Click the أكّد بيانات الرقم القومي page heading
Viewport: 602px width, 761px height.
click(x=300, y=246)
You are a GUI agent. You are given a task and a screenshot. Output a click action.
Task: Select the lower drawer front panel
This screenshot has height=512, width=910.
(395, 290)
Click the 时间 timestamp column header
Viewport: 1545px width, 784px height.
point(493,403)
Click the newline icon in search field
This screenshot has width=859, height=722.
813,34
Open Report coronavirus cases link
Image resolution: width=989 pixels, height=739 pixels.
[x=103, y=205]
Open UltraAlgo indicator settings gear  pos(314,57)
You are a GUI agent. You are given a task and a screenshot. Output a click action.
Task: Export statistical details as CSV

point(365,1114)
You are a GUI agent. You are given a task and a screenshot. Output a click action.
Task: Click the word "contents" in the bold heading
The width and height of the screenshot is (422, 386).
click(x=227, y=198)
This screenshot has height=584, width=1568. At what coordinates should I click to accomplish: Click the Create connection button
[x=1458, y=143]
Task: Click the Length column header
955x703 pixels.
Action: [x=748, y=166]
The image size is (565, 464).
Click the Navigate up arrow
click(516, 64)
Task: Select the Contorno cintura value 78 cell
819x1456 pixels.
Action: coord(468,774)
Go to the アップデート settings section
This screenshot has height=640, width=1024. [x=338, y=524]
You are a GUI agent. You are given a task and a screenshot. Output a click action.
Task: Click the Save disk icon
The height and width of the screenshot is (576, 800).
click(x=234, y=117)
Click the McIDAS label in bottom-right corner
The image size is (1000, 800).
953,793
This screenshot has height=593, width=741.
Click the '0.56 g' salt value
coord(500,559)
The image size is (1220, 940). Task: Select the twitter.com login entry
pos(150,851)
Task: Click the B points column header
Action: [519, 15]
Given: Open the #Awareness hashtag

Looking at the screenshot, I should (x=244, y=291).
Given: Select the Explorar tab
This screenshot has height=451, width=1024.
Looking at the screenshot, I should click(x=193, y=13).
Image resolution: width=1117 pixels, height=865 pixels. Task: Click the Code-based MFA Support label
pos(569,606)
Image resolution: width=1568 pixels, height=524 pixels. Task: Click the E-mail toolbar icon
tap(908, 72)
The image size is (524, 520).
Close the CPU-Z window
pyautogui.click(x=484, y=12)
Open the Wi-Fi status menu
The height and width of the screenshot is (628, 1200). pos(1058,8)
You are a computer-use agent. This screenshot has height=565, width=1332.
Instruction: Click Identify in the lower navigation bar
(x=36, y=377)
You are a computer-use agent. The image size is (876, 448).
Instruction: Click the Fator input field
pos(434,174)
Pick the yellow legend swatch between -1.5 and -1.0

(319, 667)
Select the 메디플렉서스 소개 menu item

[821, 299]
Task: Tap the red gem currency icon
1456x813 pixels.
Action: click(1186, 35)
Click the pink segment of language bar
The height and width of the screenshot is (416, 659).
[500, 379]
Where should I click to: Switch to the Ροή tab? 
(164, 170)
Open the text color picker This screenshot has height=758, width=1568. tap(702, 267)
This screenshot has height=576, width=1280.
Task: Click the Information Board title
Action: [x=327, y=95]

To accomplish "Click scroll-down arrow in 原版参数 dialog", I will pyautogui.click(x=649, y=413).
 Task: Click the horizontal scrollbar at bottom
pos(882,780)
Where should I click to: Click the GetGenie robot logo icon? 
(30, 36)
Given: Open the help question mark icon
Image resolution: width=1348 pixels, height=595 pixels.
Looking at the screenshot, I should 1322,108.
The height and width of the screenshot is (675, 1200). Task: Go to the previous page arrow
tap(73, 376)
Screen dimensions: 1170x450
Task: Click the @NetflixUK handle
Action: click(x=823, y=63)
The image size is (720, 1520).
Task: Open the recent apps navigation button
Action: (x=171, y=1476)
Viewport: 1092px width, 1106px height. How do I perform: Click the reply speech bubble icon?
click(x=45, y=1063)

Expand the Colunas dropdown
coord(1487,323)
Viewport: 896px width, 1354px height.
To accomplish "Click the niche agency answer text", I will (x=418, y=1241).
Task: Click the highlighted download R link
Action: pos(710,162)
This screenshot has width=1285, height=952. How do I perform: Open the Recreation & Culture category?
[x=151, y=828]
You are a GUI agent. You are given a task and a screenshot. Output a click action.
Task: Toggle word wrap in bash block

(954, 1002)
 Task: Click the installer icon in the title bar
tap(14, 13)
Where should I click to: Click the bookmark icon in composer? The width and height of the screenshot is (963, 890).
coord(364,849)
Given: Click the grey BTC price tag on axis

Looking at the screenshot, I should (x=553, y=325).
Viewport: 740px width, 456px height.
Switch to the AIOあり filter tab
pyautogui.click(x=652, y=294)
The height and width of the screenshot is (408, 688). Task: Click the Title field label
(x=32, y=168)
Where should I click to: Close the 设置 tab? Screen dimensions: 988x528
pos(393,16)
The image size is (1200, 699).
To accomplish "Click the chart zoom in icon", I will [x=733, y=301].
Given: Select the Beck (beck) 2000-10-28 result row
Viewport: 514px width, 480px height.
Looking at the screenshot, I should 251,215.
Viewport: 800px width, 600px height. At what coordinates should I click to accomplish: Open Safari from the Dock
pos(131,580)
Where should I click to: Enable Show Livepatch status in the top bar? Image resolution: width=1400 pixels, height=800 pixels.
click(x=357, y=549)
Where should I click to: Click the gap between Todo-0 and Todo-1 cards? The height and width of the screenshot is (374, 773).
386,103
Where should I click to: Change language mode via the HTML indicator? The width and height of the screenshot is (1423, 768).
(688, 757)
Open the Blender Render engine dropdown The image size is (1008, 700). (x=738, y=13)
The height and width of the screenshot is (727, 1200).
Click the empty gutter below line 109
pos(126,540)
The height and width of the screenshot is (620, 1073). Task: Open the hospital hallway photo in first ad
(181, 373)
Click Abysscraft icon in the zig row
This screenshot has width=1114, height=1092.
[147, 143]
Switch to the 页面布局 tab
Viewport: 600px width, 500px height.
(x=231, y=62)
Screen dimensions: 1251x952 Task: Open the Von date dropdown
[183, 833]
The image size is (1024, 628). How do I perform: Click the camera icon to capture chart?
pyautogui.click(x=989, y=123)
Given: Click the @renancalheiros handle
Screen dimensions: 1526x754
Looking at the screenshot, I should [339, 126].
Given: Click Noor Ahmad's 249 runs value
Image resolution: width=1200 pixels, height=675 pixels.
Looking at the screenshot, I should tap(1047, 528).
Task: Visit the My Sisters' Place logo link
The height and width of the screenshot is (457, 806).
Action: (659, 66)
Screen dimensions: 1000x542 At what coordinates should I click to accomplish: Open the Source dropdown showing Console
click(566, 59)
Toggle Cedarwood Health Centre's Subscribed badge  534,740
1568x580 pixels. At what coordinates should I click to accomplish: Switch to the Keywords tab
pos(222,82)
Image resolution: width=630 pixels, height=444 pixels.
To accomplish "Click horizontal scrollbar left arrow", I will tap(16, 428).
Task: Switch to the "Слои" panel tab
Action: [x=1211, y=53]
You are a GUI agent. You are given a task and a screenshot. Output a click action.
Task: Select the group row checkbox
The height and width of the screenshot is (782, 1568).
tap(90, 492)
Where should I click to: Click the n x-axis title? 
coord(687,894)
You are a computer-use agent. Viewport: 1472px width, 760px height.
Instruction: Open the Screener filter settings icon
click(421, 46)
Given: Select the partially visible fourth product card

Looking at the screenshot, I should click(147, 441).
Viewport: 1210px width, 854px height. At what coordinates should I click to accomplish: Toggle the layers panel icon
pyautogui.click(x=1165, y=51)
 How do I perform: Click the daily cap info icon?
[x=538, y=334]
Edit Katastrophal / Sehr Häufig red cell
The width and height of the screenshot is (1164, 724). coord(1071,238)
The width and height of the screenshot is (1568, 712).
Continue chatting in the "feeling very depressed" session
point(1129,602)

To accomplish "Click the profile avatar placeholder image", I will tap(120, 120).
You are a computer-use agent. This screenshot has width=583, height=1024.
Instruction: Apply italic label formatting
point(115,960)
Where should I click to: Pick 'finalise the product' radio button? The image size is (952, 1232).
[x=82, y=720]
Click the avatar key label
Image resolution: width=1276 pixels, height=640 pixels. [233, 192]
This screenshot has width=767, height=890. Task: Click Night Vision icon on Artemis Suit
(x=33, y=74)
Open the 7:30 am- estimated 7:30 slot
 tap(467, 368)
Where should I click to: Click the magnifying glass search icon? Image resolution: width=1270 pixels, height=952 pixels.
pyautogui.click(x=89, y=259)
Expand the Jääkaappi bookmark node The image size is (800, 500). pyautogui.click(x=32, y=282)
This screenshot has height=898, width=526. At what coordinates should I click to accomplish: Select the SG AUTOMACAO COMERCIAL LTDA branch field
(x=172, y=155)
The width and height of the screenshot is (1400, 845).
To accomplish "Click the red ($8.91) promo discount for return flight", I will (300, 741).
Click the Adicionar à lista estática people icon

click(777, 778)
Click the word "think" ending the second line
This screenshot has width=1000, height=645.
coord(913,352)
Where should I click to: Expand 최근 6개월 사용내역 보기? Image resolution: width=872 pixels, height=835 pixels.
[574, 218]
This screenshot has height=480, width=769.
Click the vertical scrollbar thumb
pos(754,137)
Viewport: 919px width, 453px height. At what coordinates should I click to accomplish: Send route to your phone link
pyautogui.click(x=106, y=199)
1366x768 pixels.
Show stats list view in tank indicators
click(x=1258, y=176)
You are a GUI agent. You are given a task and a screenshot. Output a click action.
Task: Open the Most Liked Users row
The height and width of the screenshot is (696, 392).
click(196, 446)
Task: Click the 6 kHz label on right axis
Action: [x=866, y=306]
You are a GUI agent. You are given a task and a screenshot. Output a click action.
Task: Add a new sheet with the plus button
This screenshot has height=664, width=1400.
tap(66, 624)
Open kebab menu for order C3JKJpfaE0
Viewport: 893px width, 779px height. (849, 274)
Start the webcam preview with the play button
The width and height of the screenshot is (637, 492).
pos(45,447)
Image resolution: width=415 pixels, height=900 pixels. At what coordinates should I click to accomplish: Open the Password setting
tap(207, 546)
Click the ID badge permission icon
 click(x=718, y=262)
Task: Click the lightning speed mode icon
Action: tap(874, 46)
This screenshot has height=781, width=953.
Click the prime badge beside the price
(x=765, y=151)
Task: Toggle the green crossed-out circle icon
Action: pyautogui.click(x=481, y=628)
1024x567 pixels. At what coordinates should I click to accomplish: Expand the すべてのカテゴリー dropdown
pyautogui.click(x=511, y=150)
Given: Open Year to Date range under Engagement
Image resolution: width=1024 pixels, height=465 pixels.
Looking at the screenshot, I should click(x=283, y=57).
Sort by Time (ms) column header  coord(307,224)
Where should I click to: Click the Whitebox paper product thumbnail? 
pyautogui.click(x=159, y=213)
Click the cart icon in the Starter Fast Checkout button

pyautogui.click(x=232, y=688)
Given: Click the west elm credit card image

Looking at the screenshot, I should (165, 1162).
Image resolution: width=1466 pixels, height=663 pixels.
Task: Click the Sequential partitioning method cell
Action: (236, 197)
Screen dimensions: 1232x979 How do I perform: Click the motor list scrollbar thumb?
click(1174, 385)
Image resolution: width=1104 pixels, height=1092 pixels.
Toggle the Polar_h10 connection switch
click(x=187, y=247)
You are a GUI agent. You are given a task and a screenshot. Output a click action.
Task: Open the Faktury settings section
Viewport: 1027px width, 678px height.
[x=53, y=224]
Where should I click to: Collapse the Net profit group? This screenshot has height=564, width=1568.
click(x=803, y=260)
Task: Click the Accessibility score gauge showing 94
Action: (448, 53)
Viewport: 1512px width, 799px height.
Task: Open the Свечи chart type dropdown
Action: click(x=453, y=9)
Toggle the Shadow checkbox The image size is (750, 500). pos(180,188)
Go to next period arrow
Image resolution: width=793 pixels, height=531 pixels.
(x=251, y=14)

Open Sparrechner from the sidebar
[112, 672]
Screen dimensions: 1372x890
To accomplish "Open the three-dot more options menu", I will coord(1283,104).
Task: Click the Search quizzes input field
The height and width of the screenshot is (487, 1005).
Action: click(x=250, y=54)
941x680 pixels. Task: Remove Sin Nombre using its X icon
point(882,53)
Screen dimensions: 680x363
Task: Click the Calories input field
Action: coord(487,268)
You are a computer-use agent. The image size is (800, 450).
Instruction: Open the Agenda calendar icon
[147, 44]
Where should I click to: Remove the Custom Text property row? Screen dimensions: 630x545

######

What to produce ::
Lines holding "with" in the data above: copy each of them.

Result of the task ::
Task: Add a new sheet with the plus button
Start the webcam preview with the play button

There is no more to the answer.